People seem to be gradually catching on to the fact that biofuels are an especially wasteful and dirty energy storage system. Paul Krugman devoted a column the other day to how ethanol is a boon to Archer Daniels Midland, but terrible for the world’s food supply. (We told you the Farm Bill was a travesty.) And Time has published a cover story on the “Clean-Energy Scam.”
Propelled by mounting anxieties over soaring oil costs and climate change, biofuels have become the vanguard of the green-tech revolution, the trendy way for politicians and corporations to show they’re serious about finding alternative sources of energy and in the process slowing global warming. The U.S. quintupled its production of ethanol–ethyl alcohol, a fuel distilled from plant matter–in the past decade, and Washington has just mandated another fivefold increase in renewable fuels over the next decade…

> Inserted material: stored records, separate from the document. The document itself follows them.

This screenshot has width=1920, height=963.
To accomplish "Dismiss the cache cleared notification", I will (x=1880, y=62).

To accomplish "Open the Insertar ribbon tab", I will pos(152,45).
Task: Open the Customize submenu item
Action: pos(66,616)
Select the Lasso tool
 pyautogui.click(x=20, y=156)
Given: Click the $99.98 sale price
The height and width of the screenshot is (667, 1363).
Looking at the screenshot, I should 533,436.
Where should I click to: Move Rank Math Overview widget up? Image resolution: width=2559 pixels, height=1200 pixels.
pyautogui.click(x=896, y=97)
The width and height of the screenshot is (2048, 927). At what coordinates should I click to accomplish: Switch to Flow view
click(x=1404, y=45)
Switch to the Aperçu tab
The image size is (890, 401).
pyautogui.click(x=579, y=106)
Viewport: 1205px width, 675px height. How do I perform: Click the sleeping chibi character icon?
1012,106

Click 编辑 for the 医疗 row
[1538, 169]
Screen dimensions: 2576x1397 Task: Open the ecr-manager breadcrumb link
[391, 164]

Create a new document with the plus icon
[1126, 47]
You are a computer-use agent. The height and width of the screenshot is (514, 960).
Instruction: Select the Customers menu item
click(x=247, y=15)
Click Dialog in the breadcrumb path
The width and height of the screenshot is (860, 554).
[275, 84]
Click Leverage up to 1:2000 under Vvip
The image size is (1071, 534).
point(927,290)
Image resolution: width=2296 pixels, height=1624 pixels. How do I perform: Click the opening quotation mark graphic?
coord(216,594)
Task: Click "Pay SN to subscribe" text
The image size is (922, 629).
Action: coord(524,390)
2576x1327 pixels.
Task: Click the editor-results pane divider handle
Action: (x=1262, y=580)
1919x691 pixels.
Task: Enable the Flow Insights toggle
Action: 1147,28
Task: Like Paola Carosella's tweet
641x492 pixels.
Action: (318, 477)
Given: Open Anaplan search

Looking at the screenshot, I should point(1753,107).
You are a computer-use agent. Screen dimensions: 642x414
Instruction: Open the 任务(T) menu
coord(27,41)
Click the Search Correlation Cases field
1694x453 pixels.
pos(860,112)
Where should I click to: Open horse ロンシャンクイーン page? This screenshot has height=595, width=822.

But several new studies show the biofuel boom is doing exactly the opposite of what its proponents intended: it’s dramatically accelerating global warming, imperiling the planet in the name of saving it. Corn ethanol, always environmentally suspect, turns out to be environmentally disastrous. Even cellulosic ethanol made from switchgrass, which has been promoted by eco-activists and eco-investors as well as by President Bush as the fuel of the future, looks less green than oil-derived gasoline.
As an uneducated guess, I would imagine that in the medium run the world will have to turn to (Earth-based!) nuclear power for its energy needs. In the longer run, solar will be the way to go, although the amount of solar power we can reasonably collect here on Earth is somewhat limited. We’ll likely have to solve the problem of how to efficiently beam power down from orbit, after which we can build big million-square-kilometer solar power collectors in space. Not in my lifetime, I would bet.
Eventually the Sun will run out, of course. But there are other Suns. In the even longer run, once all of the stars have run out and we are all virtual processes running on a computer, perhaps we can tap into the Hawking radiation from the supermassive black hole at the galactic center. Once that is gone and the universe has settled into empty de Sitter space, we’ll be in thermal equilibrium. At that point there’s probably little hope, no matter what optimists like Freeman Dyson might tell you.